- DATA ENTRIES -
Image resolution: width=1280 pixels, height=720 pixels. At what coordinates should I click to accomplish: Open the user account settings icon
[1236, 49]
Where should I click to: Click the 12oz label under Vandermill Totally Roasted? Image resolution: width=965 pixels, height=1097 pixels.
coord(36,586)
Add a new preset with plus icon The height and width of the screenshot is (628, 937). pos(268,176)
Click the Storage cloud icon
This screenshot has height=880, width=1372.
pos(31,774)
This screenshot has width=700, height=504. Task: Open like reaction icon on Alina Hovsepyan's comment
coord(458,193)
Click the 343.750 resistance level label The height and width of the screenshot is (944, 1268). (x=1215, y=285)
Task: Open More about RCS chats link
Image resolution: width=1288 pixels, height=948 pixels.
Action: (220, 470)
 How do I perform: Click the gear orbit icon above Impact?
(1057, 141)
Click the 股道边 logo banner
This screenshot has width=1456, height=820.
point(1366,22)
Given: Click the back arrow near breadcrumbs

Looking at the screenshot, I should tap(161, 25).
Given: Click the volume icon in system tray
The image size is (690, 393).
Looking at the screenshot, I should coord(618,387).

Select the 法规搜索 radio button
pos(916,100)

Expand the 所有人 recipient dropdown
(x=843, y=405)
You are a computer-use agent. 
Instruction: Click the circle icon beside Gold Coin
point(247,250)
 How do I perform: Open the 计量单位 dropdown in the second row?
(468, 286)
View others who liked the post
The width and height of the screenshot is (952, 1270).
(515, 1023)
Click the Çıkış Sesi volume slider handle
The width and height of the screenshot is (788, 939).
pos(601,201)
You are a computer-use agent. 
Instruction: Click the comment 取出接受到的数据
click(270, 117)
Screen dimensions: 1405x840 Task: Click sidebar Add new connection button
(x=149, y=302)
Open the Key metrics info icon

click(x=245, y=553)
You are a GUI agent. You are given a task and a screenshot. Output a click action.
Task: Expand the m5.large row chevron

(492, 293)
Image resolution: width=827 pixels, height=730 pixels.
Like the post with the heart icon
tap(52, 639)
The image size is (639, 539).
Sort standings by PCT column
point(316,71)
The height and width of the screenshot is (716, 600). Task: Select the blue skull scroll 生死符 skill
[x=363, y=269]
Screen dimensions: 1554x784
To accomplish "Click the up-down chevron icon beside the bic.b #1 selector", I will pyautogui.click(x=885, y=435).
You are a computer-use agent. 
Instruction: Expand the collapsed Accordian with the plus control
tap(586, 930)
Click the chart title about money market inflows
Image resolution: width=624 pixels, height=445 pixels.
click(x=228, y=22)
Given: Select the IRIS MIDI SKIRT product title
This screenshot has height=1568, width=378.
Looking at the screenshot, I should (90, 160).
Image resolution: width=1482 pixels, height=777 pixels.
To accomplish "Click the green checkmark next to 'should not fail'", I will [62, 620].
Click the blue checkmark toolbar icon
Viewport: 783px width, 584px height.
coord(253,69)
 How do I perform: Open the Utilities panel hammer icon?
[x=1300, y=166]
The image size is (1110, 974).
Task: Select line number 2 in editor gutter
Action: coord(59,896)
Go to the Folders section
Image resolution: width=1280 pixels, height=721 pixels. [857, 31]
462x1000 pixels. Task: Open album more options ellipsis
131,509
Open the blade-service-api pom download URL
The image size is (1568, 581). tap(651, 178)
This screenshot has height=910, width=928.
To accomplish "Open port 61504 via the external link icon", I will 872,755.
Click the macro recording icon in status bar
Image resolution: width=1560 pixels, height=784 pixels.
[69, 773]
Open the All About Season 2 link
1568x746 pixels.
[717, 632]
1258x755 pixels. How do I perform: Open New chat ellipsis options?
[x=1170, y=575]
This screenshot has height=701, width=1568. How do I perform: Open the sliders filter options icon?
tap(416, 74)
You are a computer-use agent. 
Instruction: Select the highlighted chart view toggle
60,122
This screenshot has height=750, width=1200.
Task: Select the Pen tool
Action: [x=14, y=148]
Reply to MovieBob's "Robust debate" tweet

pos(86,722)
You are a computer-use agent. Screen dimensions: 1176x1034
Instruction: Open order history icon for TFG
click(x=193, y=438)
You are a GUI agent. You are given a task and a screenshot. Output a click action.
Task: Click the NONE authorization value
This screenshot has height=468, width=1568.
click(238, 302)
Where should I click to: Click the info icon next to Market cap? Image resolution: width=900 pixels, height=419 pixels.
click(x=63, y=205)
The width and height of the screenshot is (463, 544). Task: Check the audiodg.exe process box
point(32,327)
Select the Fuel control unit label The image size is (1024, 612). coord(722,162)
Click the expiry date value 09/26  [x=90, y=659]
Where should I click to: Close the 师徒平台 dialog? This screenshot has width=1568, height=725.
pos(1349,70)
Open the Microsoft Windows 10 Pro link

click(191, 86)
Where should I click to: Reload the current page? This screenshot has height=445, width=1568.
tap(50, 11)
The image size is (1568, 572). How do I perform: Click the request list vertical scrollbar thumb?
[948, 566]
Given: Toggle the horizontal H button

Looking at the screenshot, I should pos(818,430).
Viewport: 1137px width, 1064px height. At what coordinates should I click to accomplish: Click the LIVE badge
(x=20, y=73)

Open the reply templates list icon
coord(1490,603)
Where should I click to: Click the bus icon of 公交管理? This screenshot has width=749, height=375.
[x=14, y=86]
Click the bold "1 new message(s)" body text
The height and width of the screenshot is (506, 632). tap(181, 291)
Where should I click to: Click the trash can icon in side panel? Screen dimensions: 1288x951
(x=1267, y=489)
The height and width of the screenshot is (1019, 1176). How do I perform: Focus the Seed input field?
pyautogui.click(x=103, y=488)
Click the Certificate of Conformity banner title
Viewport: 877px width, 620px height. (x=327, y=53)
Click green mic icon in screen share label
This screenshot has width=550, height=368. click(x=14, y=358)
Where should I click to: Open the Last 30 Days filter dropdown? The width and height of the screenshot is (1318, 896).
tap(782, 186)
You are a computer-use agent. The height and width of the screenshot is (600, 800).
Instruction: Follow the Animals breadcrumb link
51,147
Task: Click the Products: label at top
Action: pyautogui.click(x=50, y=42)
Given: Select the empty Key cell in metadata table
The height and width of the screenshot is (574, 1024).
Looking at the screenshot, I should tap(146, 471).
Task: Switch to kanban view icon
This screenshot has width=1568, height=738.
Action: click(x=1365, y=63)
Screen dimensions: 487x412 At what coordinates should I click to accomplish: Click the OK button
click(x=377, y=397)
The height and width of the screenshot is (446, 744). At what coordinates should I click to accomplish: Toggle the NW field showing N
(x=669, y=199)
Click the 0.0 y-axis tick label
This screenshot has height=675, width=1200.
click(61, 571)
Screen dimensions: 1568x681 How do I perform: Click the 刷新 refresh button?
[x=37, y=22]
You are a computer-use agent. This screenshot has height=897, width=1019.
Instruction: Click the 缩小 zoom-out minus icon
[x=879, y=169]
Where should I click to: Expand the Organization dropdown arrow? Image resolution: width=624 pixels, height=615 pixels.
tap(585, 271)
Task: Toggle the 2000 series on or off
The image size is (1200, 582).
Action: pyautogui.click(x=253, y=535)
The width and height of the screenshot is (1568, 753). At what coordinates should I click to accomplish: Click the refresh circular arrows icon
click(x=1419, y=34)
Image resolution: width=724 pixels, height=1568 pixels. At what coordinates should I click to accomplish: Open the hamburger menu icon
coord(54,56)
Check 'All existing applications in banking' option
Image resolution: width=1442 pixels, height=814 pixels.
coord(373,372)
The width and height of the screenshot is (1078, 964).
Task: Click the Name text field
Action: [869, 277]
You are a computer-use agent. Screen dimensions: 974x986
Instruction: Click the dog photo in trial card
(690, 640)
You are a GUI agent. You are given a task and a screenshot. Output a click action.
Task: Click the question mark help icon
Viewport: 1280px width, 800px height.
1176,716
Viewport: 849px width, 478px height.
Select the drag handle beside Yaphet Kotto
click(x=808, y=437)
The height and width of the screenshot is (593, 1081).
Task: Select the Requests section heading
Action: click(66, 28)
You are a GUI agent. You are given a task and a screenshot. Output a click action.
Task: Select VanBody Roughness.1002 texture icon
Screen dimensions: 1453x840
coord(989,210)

- DIRECTION -
Gather every line of the data above that contains the string "value", matching its case exactly.

- SOLUTION TO THE EXERCISE -
Task: Click the NONE authorization value
Click the expiry date value 09/26  [x=90, y=659]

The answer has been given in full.